Location
- Elsa Road Welling, Greater London, DA16 1LB England
- 51°28′06″N 0°06′49″E﻿ / ﻿51.4684°N 0.1135°E

Information
- Type: Academy
- Trust: The Kemnal Academies Trust
- Specialist: Arts (visual arts)
- Department for Education URN: 136720 Tables
- Ofsted: Reports
- Headteacher: D Hatley
- Gender: Mixed
- Age: 11 to 18
- Website: http://www.wellingschool-tkat.org/

= Welling School =

Welling School is a mixed secondary school and sixth form located in the Welling area of the London Borough of Bexley, England.

==History==
The school was completely redesigned and rebuilt in 2005 and became an academy in February 2012. It joined The Kemnal Academies Trust. Previously, Welling was a community school under the direct control of Bexley London Borough Council. The school continues to coordinate with Bexley London Borough Council for admissions.

==Description==
Welling School is a much larger than average-sized 11–18 secondary school. The proportion of pupils from minority ethnic groups and who speak English as an additional language is below the national average. The proportion of pupils who are entitled to free schools meals is above the national average while the proportion of pupils who have special educational needs and/or disabilities, is twice the national average. The school has a significant number of in-year admissions, and 25% of the 2017 Year 11 cohort did not start their secondary education at the school in Year 7. Attainment on entry from primary school is significantly below the national average.

==Buildings==
The building date from 2005, when the school had a Visual Arts specialism. There is a sports hall and all-weather sports pitch. There are a range of performance spaces and studios, dance studio, and drama studio. There are specialist classrooms; Apple Mac computer rooms, recording studio, art gallery, library and a designated 6th Form Centre.

==Academics==
Virtually all maintained schools and academies follow the National Curriculum, and are inspected by Ofsted on how well they succeed in delivering a 'broad and balanced curriculum'.
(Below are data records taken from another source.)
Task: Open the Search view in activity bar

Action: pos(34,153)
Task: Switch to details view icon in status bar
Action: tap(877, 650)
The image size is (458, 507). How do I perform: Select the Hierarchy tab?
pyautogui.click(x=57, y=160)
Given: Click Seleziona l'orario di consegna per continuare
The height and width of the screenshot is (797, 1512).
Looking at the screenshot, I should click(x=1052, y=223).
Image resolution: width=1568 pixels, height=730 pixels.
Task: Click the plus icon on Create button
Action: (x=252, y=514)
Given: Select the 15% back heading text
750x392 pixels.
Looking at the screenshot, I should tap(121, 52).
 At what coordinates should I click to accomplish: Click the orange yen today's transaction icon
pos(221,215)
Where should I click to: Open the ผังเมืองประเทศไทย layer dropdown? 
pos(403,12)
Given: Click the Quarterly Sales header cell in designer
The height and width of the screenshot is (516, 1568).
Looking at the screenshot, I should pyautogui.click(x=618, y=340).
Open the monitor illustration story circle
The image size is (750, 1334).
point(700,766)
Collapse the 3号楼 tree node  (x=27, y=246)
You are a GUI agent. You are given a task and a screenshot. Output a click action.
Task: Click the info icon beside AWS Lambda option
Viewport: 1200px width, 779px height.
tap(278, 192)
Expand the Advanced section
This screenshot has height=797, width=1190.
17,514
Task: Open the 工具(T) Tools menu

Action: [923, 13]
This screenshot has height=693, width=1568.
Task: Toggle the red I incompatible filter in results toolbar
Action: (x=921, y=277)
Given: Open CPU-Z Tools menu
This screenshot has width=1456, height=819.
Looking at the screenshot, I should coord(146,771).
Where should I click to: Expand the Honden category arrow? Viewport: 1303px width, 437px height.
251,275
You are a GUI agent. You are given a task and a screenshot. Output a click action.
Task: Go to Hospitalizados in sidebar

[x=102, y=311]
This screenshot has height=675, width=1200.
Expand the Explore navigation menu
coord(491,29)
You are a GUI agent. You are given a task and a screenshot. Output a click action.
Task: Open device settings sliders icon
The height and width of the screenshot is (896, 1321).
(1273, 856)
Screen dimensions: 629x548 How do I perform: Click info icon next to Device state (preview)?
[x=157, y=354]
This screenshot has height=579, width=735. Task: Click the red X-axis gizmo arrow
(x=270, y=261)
The school operates a three-year, Key Stage 3 where all the core National Curriculum subjects are taught. Year 7 and Year 8 study core subjects: English, Maths, Science (Biology, Chemistry & Physics), Geography, History and Modern Foreign Languages. The following foundation subjects are offered: Art, Art History, Computing, Design & Technology, Drama, Ethics & Life Skills PSHE & RE, French, Spanish, Music and PE.

For Key Stage 4l, students start their GCSE studies at the beginning of Year 10. They follow a set of core courses: English Language, English Literature, Mathematics, Science and in all study will study a minimum of eight Level 2 qualifications including GCSEs and vocational style courses. Students are guided onto their most appropriate pathway and study four optional courses. Within the combination of subjects available students will have the chance to study for an English Baccalaureate(EBACC) qualification with its Humanities and MFL requirement, or within a visual arts pathway, or performing arts or sports, where BTECs are available All students must do Core PE and PSRE.

There is a collaborative sixth-form where students will study some subjects at Trinity School, Belvedere.

==Welling Visual Arts==
The school specialises in the visual arts, and has dedicated facilities to support the specialism for the use of pupils and the local community. The provision is known as Welling Visual Arts and includes The m3 Gallery which mainly displays pupils work, and Berwick Road Gallery which displays works by established artists such as David Hockney, Francisco Goya and Walker Evans.

===alTURNERtive Prize===
Welling Visual Arts also organises the alTURNERtive Prize, an exhibition which encourages pupils from Welling School to engage with independent practice and is timed to coincide with the Turner Prize at the Tate. The prize was established in 2002 by Henry Ward, and has been judged by critics such as Michael Archer (who judged the Turner Prize the year Keith Tyson won) and has been presented by Lucy Davis, Richard Wentworth, Hew Locke and Ryan Gander.